## Task to complete
From the line containing "Task: Click Add New button" through the last line of the entries, output the text exactly. Pictures stay out.

## Material shown
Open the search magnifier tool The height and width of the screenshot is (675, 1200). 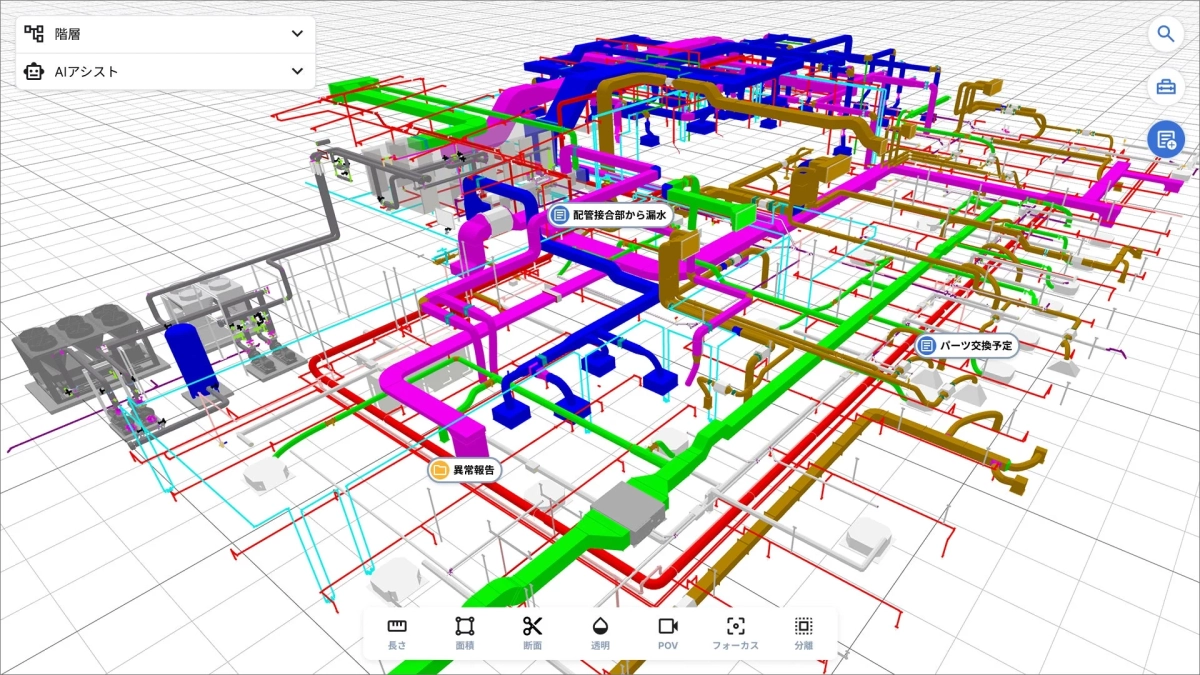(1166, 33)
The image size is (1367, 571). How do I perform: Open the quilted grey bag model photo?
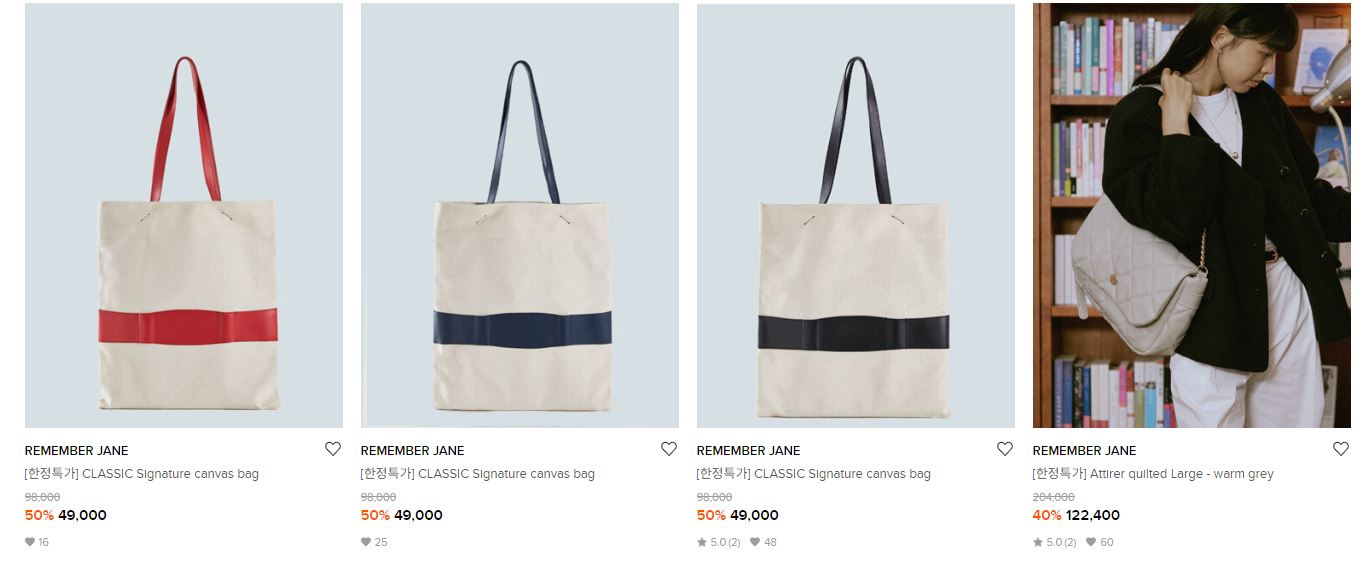(1192, 216)
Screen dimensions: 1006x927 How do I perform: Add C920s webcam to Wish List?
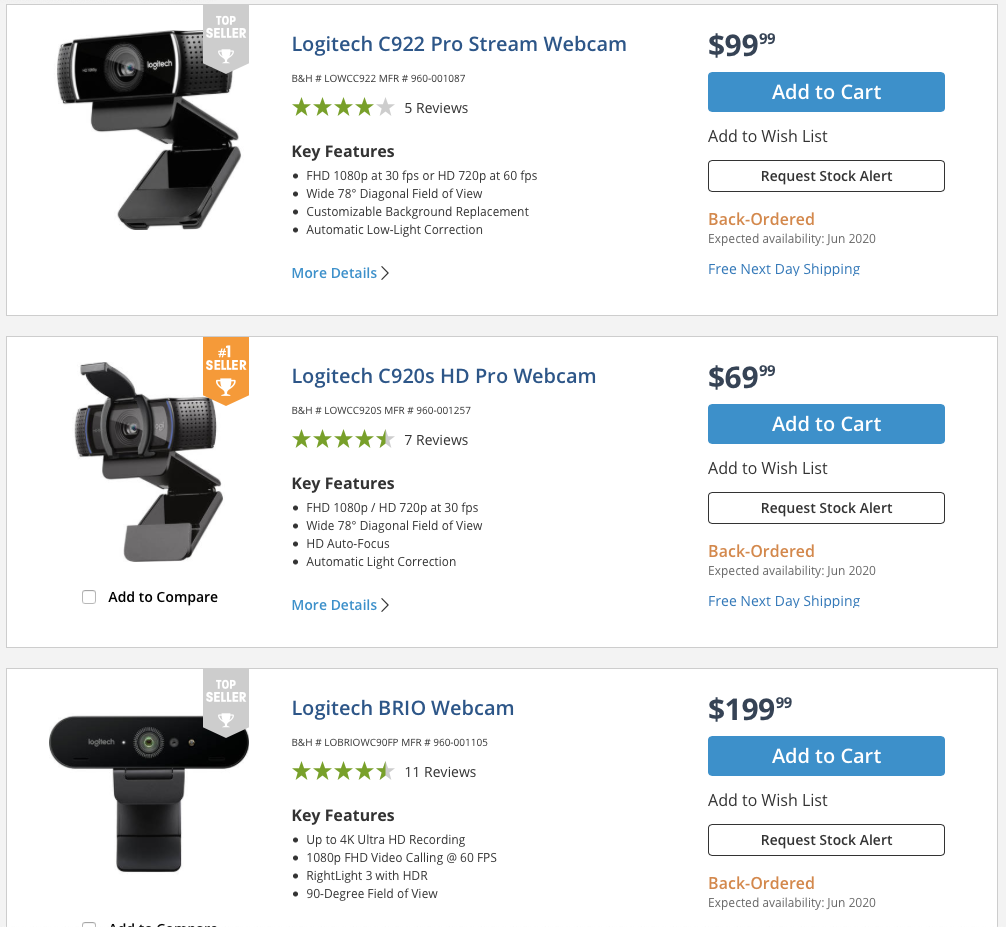[767, 468]
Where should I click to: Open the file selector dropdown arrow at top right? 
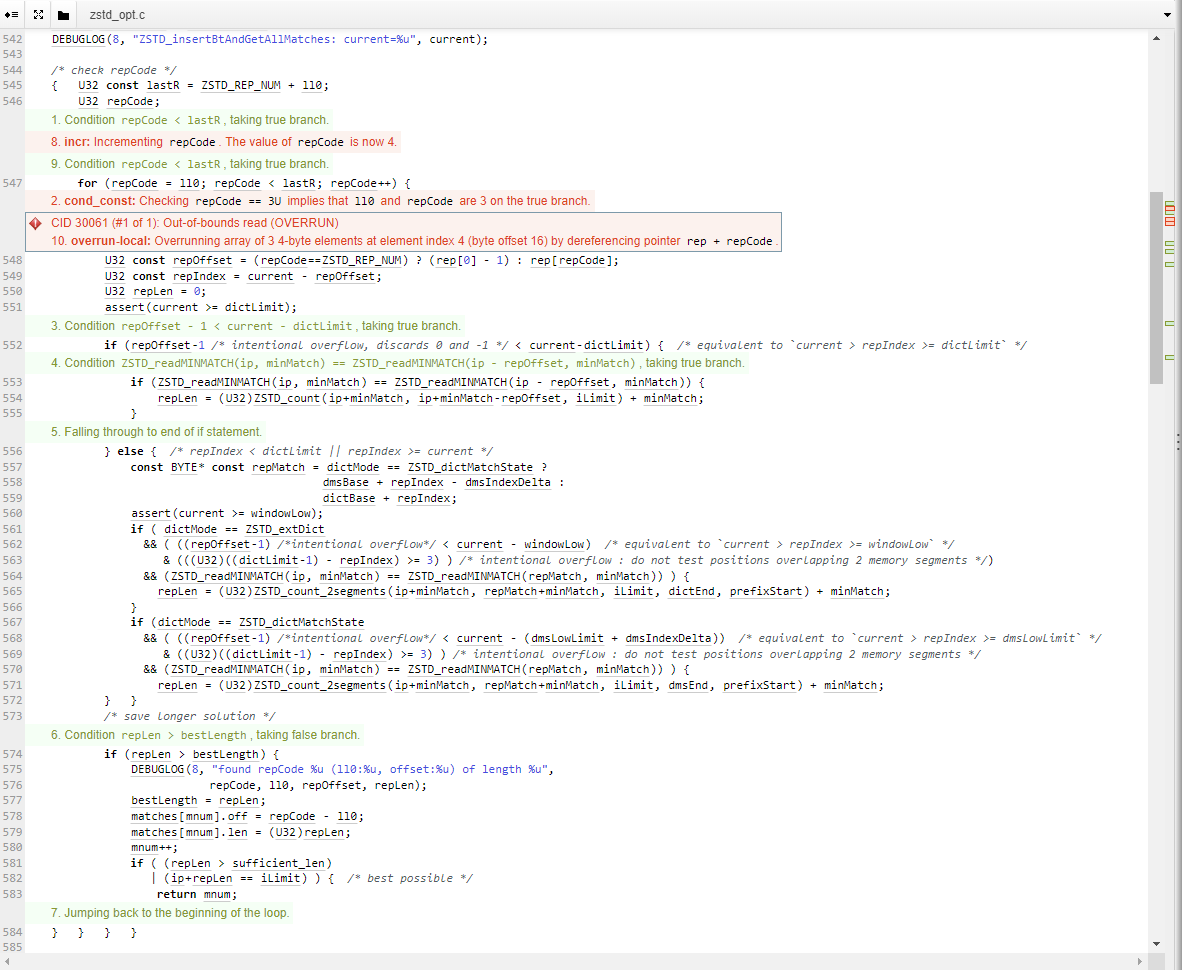click(x=1167, y=15)
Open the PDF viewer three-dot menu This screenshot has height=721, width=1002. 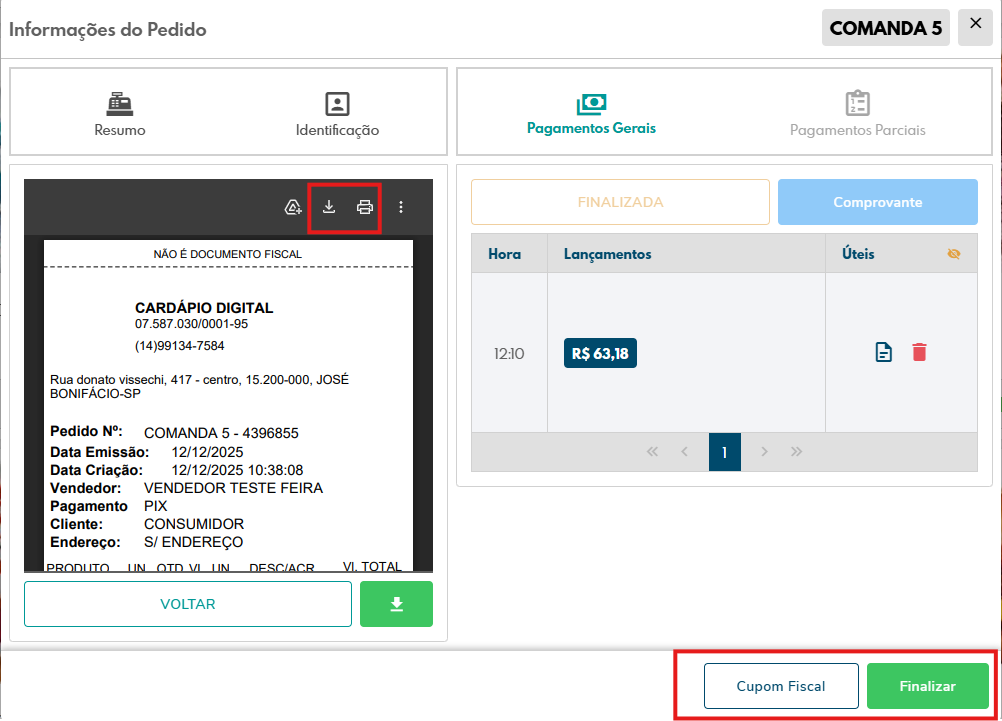pos(401,207)
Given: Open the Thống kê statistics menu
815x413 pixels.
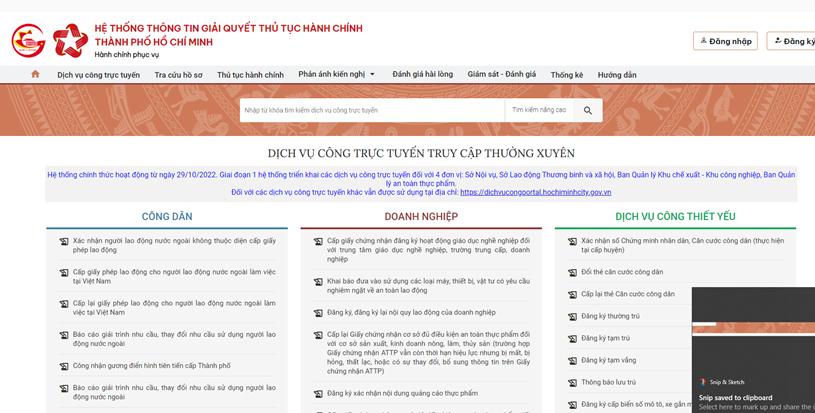Looking at the screenshot, I should click(566, 75).
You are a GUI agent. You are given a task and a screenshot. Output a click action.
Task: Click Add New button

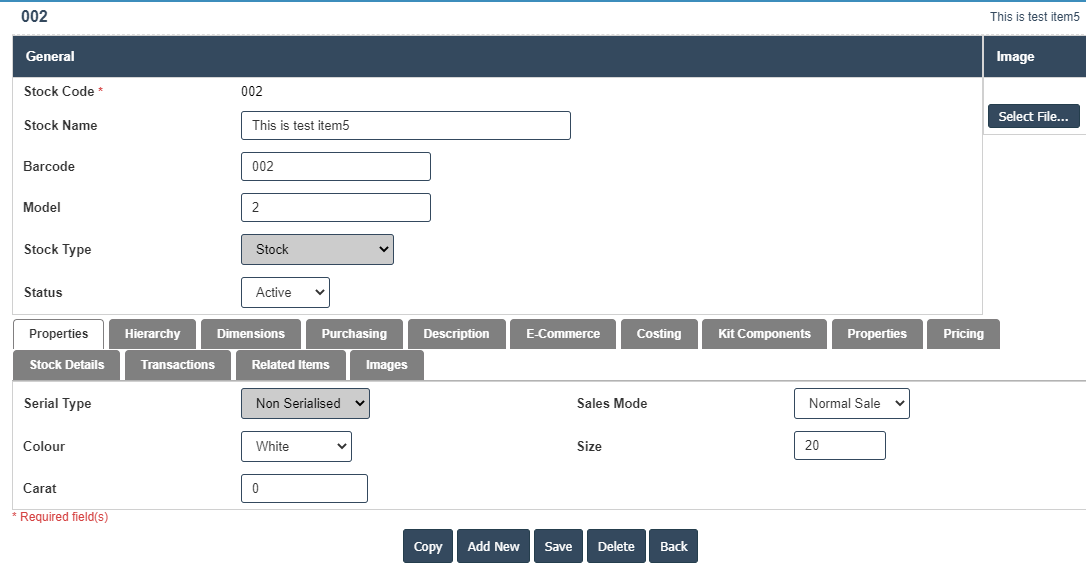(493, 547)
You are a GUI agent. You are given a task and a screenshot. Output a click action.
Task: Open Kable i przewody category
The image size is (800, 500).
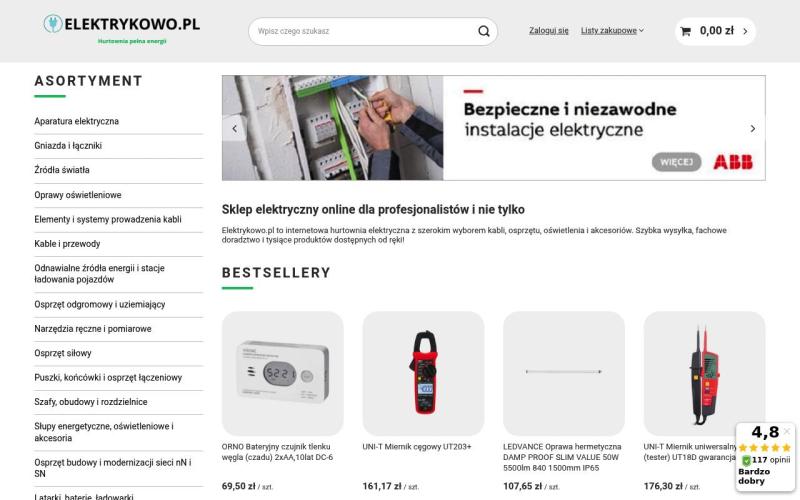point(67,244)
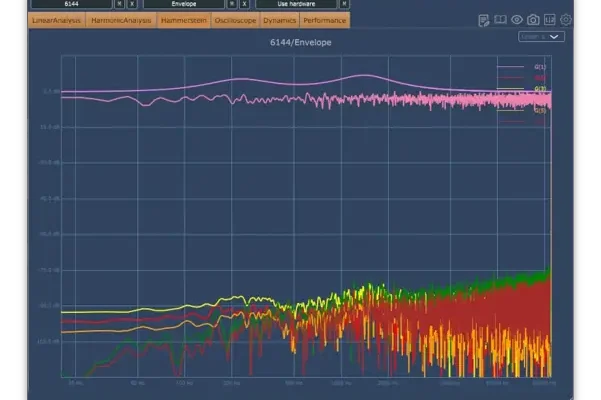The width and height of the screenshot is (601, 400).
Task: Toggle the eye visibility icon
Action: coord(517,20)
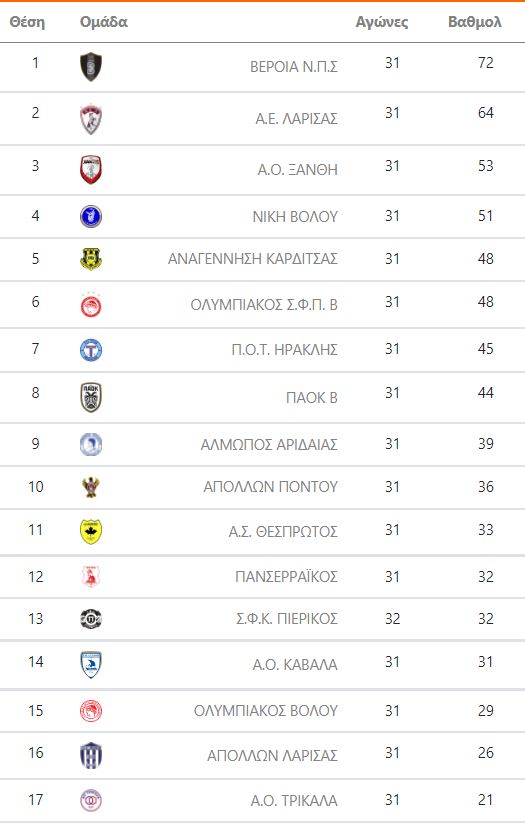Click the ΑΠΟΛΛΩΝ ΛΑΡΙΣΑΣ striped crest

click(91, 755)
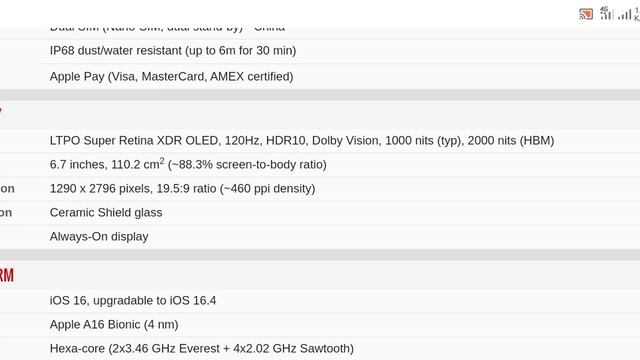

## Answer space
Task: Click Add New button

(493, 547)
You are a GUI agent. You are given a task and a screenshot. Output a click action.
Task: Open Kable i przewody category
The image size is (800, 500).
point(67,244)
The width and height of the screenshot is (601, 400).
Task: Toggle the eye visibility icon
Action: coord(517,20)
Click the ΑΠΟΛΛΩΝ ΛΑΡΙΣΑΣ striped crest

click(91, 755)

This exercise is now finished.